Everyone is looking at me like I’m a bit crazy now. I bet you’re scratching your head trying to follow along. But don’t worry. I said I’d come for a knife fight. And I fucking brought my knife.

“So if you don’t think the Boltiador family factories are a good thing, what is it you want exactly?” Mayor Anders asks.

“I want to not have to be placed in that choice for my people,” I answer. “I want these corruption hearings to focus on why and how huge groups of Americans have been left behind. To understand and fucking fix what led to this situation in the first place.”

Now Carter begins to nod. I think he gets it.

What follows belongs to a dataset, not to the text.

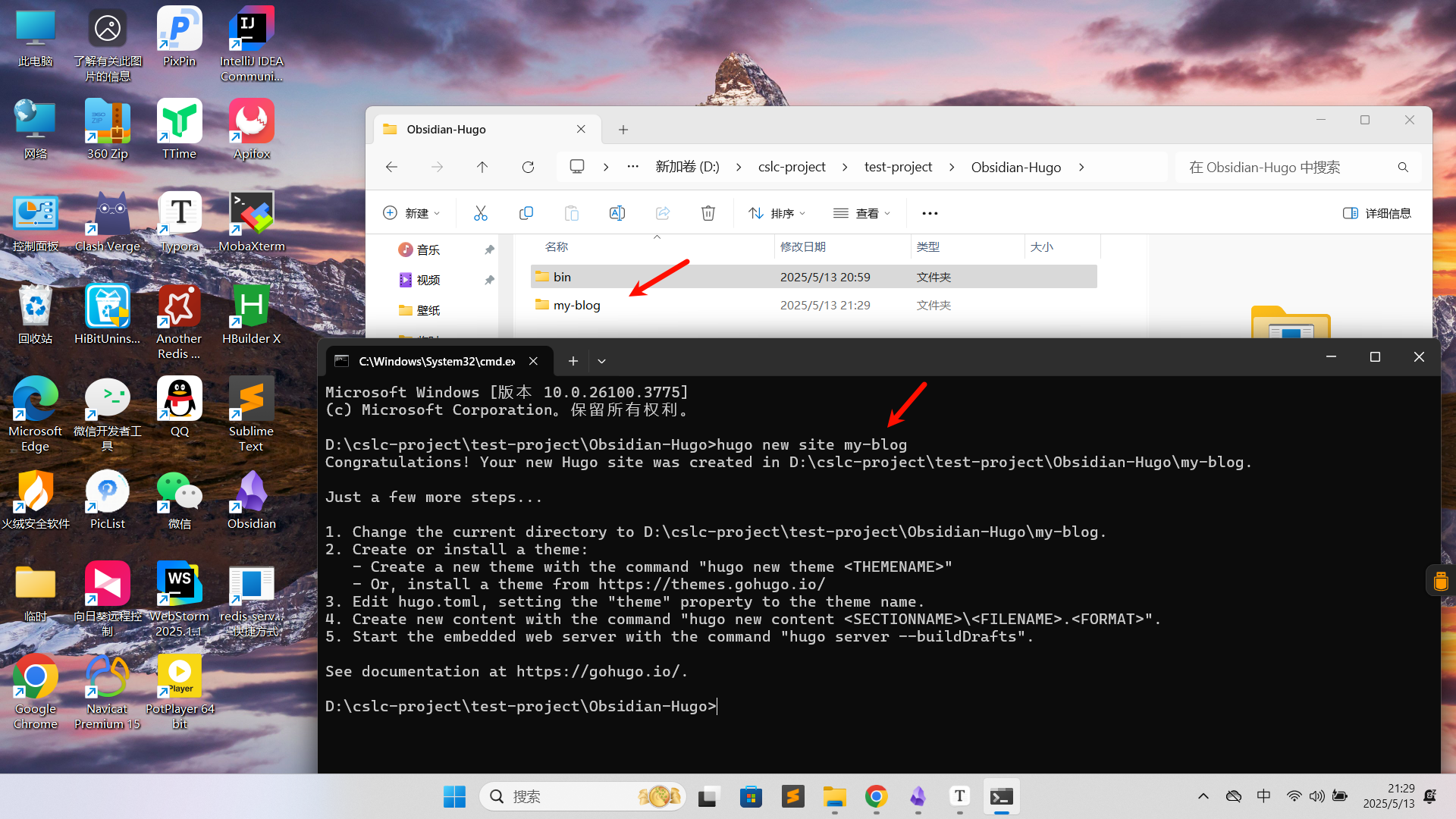Click the Copy icon in Explorer toolbar
This screenshot has width=1456, height=819.
[x=526, y=213]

“I want you to ask yourself, Mayor Anders,” I say, getting ready to pull out my knife. “How many times did your paper, as it was discussing my sex life, spending time attacking Senator Hawthorne for her sex life, or Carter Andrews for his…how many times did your paper even ask why these jobs were so important to these people in my town that they were willing to risk poisoning their future for them? Why were the people calling out for change in the first place?”

If possible, it’s even quieter. I am so going to enjoy twisting this knife.

“But that’s not what this government does anymore, and that’s why I ran for mayor,” I say. “When faced with an issue about the environment or jobs, we focus on who had sex with who and who got bribed by who to find the bigger scandal.”